To celebrate the launch of this issue we have an impressive lineup of writers from this issue and past contributors including: Wiley Ho, Claire Matthews, Garret Saleen and Jane Shi.
This project has been made possible by the Government of Canada. Ce projet a été rendu possible grâce au gouvernement du Canada.
Registration is free, open to all and required for entrance.
Pick up a copy of Issue 61.1 SPIRIT at the event.
Venue & Accessibility
The event will be hosted at the Massy Arts Gallery, at 23 East Pender Street in Chinatown, Vancouver.
Registration is free, open to all and required for entrance. The gallery is wheelchair accessible and a gender-neutral washroom is on-site. Please view our Accessibility page for parking, seating, venue measurements and floor plan, and how to request ASL interpretation.
Covid Protocols: Masks keep our community safe and are mandatory (N95 masks are recommended as they offer the best protection). We ask if you are showing symptoms, that you stay home. Thank you kindly.
With Readers
Wiley Wei-Chiun Ho was born in Taiwan and moved to Canada when she was nine. Identifying as Generation 1.5, Wiley inhabits the haunted space between places, cultures, and identities. Her stories and essays have appeared in anthologies and magazines. Wiley is currently at work on her first book, a memoir about growing up in a Taiwanese-Canadian “astronaut” family.
Claire Matthews is bi writer, editor, and educator who lives on the unceded territories of the Squamish, Musqueam, and Tsleil-Waututh nations. Her work is forthcoming in Prairie Fire, The Fiddlehead, and CV2. Her poetry was longlisted for the CBC Poetry Prize and shortlisted for The Fiddlehead’s 2018 and 2019 Ralph Gustafson Prizes for Best Poem. In her spare time, she makes soap and drinks bourbon.
Garrett Saleen is a writer and visual artist from Southern California. His fiction has appeared in Santa Monica Review, Funicular, The Collagist, and other places. His collage art has been featured on the covers of literary journals and in galleries around the Pacific Northwest. His art can be found @jan_homm on Instagram. He lives in Seattle, where he has completed his first collection of short fiction.

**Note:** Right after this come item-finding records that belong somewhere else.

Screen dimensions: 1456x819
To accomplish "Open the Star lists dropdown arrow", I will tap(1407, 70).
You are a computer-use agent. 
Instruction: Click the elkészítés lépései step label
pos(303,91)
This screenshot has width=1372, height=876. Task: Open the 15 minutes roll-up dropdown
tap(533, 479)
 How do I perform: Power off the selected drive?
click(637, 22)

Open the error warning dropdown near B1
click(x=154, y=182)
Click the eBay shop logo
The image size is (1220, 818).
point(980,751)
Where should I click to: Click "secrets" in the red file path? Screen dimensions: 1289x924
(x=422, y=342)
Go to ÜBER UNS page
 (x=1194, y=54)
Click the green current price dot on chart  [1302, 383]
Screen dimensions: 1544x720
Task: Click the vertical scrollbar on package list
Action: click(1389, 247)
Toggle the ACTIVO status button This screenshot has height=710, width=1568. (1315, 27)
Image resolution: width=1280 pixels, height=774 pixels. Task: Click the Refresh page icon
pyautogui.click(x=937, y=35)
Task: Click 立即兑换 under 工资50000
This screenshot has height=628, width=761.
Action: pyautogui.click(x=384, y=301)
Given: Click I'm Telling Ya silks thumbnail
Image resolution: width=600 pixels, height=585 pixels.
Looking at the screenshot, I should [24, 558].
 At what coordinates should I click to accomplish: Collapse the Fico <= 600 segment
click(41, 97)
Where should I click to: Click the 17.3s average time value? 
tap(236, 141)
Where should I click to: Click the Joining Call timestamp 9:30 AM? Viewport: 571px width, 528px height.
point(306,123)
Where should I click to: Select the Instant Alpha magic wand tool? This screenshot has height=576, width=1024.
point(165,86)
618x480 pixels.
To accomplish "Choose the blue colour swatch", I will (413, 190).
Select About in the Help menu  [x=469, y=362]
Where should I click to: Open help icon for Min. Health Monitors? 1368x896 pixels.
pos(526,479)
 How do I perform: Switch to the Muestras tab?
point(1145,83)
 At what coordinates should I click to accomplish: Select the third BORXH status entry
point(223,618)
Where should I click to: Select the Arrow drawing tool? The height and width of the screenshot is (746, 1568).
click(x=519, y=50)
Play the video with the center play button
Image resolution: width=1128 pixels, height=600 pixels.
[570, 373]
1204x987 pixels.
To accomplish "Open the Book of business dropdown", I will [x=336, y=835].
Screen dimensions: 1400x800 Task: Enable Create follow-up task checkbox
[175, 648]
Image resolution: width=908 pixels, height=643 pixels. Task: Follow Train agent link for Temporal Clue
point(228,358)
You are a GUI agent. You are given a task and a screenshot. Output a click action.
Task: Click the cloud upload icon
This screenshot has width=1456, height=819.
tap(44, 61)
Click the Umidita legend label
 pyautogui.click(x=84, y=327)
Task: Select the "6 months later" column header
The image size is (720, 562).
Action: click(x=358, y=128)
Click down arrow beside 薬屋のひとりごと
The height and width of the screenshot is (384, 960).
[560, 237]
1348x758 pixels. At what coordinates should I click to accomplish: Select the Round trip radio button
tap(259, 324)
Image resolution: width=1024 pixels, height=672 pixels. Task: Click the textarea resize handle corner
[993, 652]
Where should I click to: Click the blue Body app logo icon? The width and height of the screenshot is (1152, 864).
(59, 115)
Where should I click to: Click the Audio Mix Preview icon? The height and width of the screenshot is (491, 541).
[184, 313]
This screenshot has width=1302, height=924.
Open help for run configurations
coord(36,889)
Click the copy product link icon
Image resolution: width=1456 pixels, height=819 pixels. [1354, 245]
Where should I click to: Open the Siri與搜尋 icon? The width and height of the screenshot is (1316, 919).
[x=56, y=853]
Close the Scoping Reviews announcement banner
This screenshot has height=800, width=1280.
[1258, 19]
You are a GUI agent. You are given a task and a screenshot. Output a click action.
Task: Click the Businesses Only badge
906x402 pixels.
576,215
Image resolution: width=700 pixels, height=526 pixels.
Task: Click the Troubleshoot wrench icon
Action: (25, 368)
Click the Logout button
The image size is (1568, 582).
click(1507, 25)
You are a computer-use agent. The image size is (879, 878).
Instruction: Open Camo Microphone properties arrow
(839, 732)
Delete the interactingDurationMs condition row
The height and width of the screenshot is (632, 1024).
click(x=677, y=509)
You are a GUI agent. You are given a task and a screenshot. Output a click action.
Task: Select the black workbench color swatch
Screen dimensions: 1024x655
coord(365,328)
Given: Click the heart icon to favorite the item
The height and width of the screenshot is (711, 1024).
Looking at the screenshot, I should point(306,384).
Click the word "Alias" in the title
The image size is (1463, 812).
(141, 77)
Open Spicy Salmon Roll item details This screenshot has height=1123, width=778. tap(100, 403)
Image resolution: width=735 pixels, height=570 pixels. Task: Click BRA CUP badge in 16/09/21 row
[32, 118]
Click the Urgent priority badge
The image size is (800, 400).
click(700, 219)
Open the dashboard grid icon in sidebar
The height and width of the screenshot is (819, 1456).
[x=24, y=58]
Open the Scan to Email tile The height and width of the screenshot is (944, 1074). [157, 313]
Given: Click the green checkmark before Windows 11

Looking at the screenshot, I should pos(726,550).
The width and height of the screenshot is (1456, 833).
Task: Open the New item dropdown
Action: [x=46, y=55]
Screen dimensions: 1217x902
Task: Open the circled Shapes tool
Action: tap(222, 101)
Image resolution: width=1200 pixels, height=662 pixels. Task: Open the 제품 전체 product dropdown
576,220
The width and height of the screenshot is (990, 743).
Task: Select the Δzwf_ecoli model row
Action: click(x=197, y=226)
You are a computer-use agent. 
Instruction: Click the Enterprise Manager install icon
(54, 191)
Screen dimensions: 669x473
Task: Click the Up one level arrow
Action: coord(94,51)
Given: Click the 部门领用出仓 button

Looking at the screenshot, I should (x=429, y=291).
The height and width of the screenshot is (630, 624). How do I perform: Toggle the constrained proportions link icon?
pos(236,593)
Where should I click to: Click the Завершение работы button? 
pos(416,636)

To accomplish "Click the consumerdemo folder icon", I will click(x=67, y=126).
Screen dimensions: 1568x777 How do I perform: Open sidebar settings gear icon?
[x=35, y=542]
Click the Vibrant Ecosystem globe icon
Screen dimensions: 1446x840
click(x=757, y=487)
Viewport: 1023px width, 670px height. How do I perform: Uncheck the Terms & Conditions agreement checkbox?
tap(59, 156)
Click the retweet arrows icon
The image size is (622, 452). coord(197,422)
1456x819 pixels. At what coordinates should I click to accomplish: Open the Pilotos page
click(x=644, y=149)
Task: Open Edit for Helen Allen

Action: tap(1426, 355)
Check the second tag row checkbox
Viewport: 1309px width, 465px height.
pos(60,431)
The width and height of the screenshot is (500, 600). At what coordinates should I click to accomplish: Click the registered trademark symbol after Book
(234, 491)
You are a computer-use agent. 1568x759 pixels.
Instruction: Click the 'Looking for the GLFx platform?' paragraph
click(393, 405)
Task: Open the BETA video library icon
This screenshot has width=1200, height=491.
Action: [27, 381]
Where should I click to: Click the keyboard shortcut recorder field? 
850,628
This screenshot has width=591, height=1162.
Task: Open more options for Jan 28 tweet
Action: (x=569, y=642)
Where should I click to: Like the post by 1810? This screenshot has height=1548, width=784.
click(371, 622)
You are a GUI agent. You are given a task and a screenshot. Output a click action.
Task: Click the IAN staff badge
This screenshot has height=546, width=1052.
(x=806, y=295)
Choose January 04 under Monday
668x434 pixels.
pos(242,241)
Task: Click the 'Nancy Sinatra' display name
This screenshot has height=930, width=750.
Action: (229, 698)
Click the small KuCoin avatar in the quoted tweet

Jane Shi is a queer Chinese settler living on the unceded, occupied, and stolen territories of the Musqueam, Squamish, and Tsleil-Waututh First Nations. Her debut chapbook is Leaving Chang’e on Read (Rahila’s Ghost Press, 2022). Her writing has appeared in Disability Visibility Blog, Briarpatch Magazine, The Puritan, and among others. She also organizes Masks4EastVan, a grassroots mutual aid project that distributes high-quality masks to neighbours in East Van and beyond. She wants to live in a world where love is not a limited resource, land is not mined, hearts are not filched, and bodies are not violated.